Keeping it Simple. The relationship to Interest Rates, Property Prices and your ability to buy a property.
- Andrew Nott
- Jun 4
- 2 min read

Having been in the Property & Finance industry for well over 20 years I've often watched clients glaze over when some industry "professional" starts speaking a million miles an hour and using terms that clients clearly dont understand. It's a familiar frustration for potential customers also, they don't want to appear stupid or simply uneducated when it comes to money and so they sit there and don't say anything. But let's face it it's not their fault it's the "professional" assuming or simply unaware that those sitting in front of him arent following.
So with that in mind I'm deliberatly making this really simple. So please dont come back at me about what about this or that. The following is aimed at some simple basics and for an audience that does really want some concepts to grab hold of and then understand more from there.
Firstly, High school Economics. In a market supply refers to how much of a product is available, while demand indicates how much people want it. When demand exceeds supply, prices rise; when supply exceeds demand, prices fall. This balance determines the price at which goods are bought and sold. So this could be the market for the sale of granny smith apples or it could be the Property market.
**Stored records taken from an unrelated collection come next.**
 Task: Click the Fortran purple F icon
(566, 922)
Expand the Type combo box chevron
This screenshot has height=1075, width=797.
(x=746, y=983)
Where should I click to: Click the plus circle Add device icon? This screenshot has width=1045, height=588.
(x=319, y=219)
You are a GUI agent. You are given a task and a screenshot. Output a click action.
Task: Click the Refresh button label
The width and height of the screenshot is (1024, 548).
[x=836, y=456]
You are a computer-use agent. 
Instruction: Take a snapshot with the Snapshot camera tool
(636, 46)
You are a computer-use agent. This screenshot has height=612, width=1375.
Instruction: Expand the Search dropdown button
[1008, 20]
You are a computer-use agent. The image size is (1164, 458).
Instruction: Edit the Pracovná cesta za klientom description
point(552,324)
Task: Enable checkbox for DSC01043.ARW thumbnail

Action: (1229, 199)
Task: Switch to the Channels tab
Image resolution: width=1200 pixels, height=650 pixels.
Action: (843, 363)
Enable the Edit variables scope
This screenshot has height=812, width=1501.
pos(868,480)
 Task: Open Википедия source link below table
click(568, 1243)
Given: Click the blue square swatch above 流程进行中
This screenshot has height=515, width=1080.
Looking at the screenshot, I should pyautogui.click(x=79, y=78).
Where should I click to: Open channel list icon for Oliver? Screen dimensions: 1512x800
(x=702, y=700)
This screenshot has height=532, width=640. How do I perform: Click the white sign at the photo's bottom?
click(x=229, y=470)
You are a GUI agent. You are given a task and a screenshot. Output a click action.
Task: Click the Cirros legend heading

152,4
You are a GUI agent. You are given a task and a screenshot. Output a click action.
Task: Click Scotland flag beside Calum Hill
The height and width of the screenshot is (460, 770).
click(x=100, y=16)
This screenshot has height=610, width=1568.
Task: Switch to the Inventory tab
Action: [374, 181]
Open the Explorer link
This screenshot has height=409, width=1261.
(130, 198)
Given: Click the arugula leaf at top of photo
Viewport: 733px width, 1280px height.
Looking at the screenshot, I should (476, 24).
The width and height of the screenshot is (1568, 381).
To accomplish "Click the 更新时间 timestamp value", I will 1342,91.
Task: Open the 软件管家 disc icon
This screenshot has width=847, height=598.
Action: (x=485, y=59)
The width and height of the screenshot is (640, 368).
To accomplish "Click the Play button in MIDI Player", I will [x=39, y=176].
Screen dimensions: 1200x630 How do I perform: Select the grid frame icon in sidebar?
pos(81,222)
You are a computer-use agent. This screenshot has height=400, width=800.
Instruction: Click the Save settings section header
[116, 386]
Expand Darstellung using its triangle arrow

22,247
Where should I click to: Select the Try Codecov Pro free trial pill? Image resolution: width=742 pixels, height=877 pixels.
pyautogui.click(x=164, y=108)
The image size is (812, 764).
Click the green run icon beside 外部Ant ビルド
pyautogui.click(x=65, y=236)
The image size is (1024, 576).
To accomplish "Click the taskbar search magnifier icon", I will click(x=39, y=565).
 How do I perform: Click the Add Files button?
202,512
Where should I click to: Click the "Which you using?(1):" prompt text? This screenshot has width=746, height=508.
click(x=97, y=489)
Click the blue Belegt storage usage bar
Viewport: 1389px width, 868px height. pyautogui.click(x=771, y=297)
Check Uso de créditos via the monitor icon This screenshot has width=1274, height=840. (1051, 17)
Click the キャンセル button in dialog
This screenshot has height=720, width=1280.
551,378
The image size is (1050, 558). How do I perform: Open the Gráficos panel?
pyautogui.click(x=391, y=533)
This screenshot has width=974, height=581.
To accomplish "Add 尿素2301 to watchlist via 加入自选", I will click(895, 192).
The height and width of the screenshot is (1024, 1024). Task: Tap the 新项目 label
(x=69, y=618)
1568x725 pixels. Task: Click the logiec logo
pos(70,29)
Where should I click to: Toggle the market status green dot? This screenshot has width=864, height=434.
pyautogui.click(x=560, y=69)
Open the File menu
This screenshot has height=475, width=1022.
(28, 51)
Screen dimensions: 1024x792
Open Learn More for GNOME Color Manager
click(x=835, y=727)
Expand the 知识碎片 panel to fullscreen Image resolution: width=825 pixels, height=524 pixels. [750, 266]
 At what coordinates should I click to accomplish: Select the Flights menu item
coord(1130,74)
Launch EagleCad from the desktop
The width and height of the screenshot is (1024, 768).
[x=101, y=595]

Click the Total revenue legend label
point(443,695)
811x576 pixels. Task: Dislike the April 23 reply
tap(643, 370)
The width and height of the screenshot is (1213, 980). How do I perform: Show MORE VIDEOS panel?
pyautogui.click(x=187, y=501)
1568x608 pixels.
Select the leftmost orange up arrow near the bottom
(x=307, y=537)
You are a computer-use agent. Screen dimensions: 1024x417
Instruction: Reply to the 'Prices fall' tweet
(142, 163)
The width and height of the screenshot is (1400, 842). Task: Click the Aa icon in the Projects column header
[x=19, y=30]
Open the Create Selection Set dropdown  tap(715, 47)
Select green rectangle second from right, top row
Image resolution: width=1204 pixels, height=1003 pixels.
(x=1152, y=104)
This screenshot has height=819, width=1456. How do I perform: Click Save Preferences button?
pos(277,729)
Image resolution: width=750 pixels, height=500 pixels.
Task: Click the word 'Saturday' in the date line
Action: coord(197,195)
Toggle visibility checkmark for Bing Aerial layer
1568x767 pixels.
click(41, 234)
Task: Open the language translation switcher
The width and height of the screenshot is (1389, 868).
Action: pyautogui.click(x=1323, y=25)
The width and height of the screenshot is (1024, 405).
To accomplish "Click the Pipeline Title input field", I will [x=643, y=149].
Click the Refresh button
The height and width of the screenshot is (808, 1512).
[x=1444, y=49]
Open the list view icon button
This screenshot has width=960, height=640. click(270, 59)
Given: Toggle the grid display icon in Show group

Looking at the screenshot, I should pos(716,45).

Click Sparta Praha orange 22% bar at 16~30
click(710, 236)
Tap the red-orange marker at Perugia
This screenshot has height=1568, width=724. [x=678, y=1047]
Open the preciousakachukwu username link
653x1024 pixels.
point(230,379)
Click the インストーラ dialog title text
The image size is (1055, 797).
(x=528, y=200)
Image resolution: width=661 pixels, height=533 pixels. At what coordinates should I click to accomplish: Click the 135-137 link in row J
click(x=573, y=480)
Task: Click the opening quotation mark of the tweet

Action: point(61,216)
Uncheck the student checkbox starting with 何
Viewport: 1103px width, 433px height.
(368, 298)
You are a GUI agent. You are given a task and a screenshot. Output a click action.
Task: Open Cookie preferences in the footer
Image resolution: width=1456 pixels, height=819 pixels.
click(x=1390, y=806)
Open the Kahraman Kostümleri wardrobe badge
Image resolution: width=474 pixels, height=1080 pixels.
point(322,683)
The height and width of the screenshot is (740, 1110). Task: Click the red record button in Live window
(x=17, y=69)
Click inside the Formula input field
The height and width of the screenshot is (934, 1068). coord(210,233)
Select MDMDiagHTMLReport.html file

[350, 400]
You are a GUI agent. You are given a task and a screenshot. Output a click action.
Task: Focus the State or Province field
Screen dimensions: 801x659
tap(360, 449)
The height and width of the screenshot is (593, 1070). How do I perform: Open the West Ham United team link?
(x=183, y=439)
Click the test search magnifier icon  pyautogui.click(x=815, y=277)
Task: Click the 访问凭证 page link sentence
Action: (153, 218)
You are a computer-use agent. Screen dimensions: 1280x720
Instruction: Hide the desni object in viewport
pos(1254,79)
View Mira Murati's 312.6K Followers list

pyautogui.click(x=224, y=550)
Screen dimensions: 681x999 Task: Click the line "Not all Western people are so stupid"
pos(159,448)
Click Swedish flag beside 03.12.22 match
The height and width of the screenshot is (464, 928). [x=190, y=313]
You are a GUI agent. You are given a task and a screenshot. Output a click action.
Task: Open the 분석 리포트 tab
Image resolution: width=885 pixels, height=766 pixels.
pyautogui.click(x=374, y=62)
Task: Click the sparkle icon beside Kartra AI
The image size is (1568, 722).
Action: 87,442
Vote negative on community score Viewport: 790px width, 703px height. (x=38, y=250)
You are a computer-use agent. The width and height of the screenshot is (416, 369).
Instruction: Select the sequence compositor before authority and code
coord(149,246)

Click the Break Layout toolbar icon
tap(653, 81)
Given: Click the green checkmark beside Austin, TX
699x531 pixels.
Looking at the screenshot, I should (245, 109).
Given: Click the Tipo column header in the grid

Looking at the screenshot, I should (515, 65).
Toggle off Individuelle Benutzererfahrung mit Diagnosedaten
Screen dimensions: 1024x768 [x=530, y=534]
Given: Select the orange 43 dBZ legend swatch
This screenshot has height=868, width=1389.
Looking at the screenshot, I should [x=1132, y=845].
So what are the things that affect supply and demand and have an affect on Property prices?
Interest Rates
Interest rates determine how much you'll pay each month on your mortgage. When the Reserve Bank of Australia (RBA) lowers interest rates, banks often follow suit by reducing their rates. This means your monthly repayments decrease, making it more affordable to borrow money.
More Buyers in the Market
With lower borrowing costs, more people can afford to buy homes. Banks use interest rates to adjudicate how much they are willing to lend you against your income. So interest rates go down, the bank says ok we'll lend you more. This adds more people to the market and creates more demand. More demand raises prices.
First-Time Buyers
While lower interest rates can make borrowing more affordable, rising property prices can make it harder for first-time buyers to enter the market. As more buyers compete for available properties, prices may continue to climb, potentially outpacing wage growth and affecting affordability.
Looking Ahead
The Reserve Bank's decisions will continue to influence the property market. While lower interest rates can stimulate demand and drive property prices higher, they also necessitate careful consideration of affordability and long-term financial sustainability for families and individuals.
For prospective buyers and investors, it's crucial to assess personal financial situations, consider potential interest rate fluctuations, and seek professional advice to navigate the evolving property landscape effectively.
As mentioned at the start. There are definetley some further variables and things to consider in lending and their affect on the property market however the above are some simple basics.
I really hope that helps.
P.S. The image I used here has nothing to do with this article, it's me doing some burning at our property last week. Was a lot of fun!